Welcome to my site! I'm Lach Mullen, and I'm glad to see you here. Please feel free to click around, read what you will, check the "About Lach" page, and leave a comment or message. I'm so glad you're here! If you have any ideas of suggestions, let me know!
Yet another story / entry I can take no credit for (aside from finding it of course).  For those of you non-geeks (yeah right, who else reads some random nerd’s blog?), "Woz" is this guy who worked for HP and then Apple.  He is, by nature a prankster. Rumor has it he met his wife because she called his number, and when he answered he said "I bet I can hang up faster than you," hung up on her, and she called back.
 
Woz was a designer at Apple who designed the Apple II, but otherwise leads a very strange life.  He was(is?) a High-School teacher in California.  He has NO teaching credentials and receives NO salary, but apparently the kids love him.
 
He’s this weird uber-geeky guy who at times seems to have totally lost a grip on reality, and at other times seems to be the most sane man on the earth.
 
One of his less-sane habits is that of collecting phone numbers.  No, not  in his address book, physically collecting phone numbers.  As in - you may want to have 671-9373, but Woz already has it, so you can’t. 
 
Story follows, but can be found at Wired:
 
"Among his other activities, Woz collects phone numbers, and his longtime goal has been to acquire a number with seven matching digits… after more months of scheming and waiting, he had it: 888-8888. This was his new cell-phone number, and his greatest philonumerical triumph.
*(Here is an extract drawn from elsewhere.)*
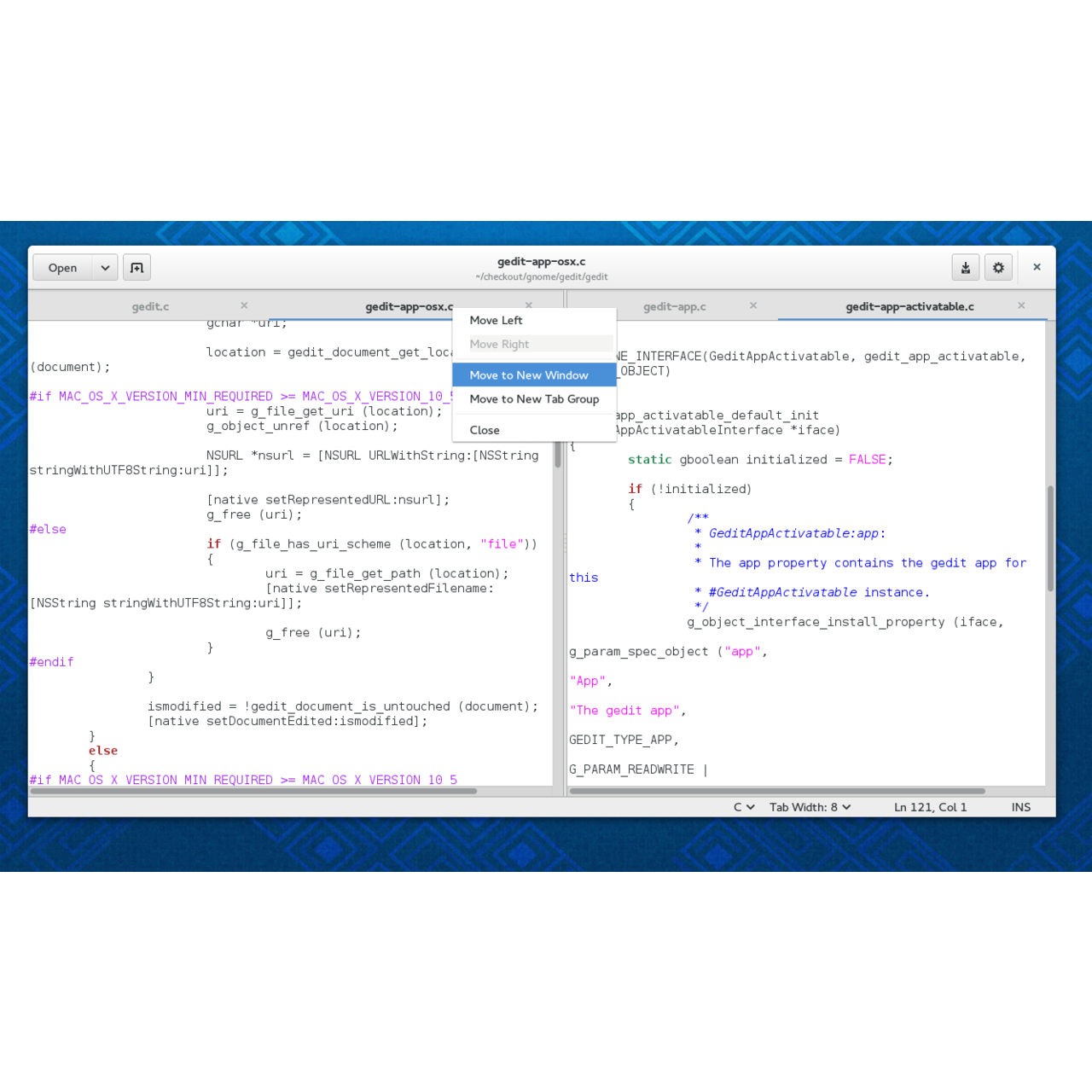The image size is (1092, 1092).
Task: Close the gedit-app-activatable.c tab with its X
Action: pos(1020,305)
The number proved unusable. It received more than a hundred wrong numbers a day. Given that the number is virtually impossible to misdial, this traffic was baffling. More strange still, there was never anybody talking on the other end of the line. Just silence. Or, not silence really, but dead air, sometimes with the sound of a television in the background, or somebody talking softly in English or Spanish, or bizarre gurgling noises. Woz listened intently.

Then, one day, with the phone pressed to his ear, Woz heard a woman say, at a distance, "Hey, what are you doing with that?" The receiver was snatched up and slammed down.

Suddenly, it all made sense: the hundreds of calls, the dead air, the gurgling sounds. Babies. They were picking up the receiver and pressing a button at the bottom of the handset. Again and again. It made a noise: "Beep beep beep beep beep beep beep."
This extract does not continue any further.